Although the equator stretches 24,901 miles (40,075 kilometers) around the world, it travels through the territory of just 13 countries—and yet the landmasses of two of these countries do not touch the Earth's equator.

Did You Know?

The equator is an imaginary line that circles the Earth, splitting it into northern and southern hemispheres. Any location that lies along the equator is equidistant from the North and South Poles.

The 13 Countries That Lie on the Equator

Of the 13 countries that lie on the equator, seven are in Africa—the most of any continent—while South America is home to three of the nations (Ecuador, Colombia, and Brazil). The remaining three (Maldives, Kiribati, and Indonesia) are island nations in the Indian and Pacific oceans. 

The countries of Sao Tome and Principe, Gabon, Republic of the Congo, the Democratic Republic of the Congo, Uganda, Kenya, Somalia, Maldives, Indonesia, Kiribati, Ecuador, Colombia, and Brazil all lie along the equator. The landmasses of Maldives and Kiribati, however, do not touch the equator itself. Instead, the equator passes through water controlled by these two island countries.

Latitude and Longitude

The equator is one of five lines of latitude that help provide relative locations on an atlas. The other four include the Arctic Circle, the Antarctic Circle, the Tropic of Cancer, and the Tropic of Capricorn. Because the Earth bulges at the center, the equator is significantly longer than any of the other lines of latitude. Along with the lines of longitude which run from pole to pole, they make it possible for cartographers and navigators to locate any spot on the globe.
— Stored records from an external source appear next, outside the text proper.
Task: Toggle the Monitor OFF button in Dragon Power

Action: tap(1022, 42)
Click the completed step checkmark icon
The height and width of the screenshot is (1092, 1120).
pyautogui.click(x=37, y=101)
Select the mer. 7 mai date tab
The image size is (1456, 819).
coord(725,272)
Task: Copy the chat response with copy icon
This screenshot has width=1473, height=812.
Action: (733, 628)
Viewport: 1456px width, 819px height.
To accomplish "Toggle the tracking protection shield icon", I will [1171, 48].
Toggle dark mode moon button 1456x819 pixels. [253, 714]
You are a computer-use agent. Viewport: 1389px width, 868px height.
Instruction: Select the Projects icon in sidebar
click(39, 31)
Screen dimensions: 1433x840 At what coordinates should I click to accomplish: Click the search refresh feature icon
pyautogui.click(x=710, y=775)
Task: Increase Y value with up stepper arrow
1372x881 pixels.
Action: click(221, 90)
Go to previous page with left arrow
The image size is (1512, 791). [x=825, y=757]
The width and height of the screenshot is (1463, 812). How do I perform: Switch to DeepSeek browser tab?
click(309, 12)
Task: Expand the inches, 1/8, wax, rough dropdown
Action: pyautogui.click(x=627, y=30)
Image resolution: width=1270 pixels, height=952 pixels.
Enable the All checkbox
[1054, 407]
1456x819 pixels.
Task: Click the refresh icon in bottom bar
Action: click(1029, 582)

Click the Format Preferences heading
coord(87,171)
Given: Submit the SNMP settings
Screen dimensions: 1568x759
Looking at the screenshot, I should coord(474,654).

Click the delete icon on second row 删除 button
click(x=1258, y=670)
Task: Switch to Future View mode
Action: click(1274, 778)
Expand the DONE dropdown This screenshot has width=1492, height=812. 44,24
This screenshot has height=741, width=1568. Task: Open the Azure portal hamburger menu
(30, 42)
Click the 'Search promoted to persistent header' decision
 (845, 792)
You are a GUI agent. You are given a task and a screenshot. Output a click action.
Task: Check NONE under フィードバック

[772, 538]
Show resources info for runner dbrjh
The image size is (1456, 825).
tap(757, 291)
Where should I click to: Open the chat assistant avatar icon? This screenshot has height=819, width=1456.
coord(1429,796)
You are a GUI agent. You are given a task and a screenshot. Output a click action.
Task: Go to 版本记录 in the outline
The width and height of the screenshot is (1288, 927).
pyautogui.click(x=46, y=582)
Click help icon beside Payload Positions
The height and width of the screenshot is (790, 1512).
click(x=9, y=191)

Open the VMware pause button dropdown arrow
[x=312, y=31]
The plane of the equator passes through the sun at the March and September equinoxes. The sun appears to travel directly north to south over the equator at these times. Because of this, people living along the equator experience the quickest sunrises and sunsets as the sun travels perpendicular to the equator most of the year, with the length of days being almost entirely the same throughout—daylight lasting 14 minutes longer than nighttime.

Climate and Temperatures

Most countries that lie along the equator experience much warmer temperatures year-round than other areas of the world that share the same elevation. That's because of the equator's near-constant exposure to the same levels of sun exposure regardless of the time of year. As a result, the countries that lie along the equators include almost half of the world's rainforest; they are concentrated in the African nations of Congo, Brazil, and Indonesia.

Even so, the equator offers a surprisingly diverse climate due to the geographical features of countries that lie along it. There is little fluctuation in temperature throughout the year, though there may be dramatic differences in rainfall and humidity, which are determined by wind currents. In fact, the terms summer, fall, winter, and spring don't really apply to regions along the equator. Instead, people who live in the especially humid tropic regions refer to only two seasons: wet and dry.

Equator Extremes

It's reasonable and largely accurate to assume that the weather is uniformly warm or hot around the equator. But of course, weather and climate relate not only to latitude but also to geography. Some countries that lie on the equator are flat and warm but others, like Ecuador, include high mountains where the weather is extremely cold. In fact, you will find snow and ice year-round on Cayambe, a volcano in Ecuador that reaches to 5,790 meters (nearly 19,000 feet). It is the only place on the equator where snow lies on the ground year-round.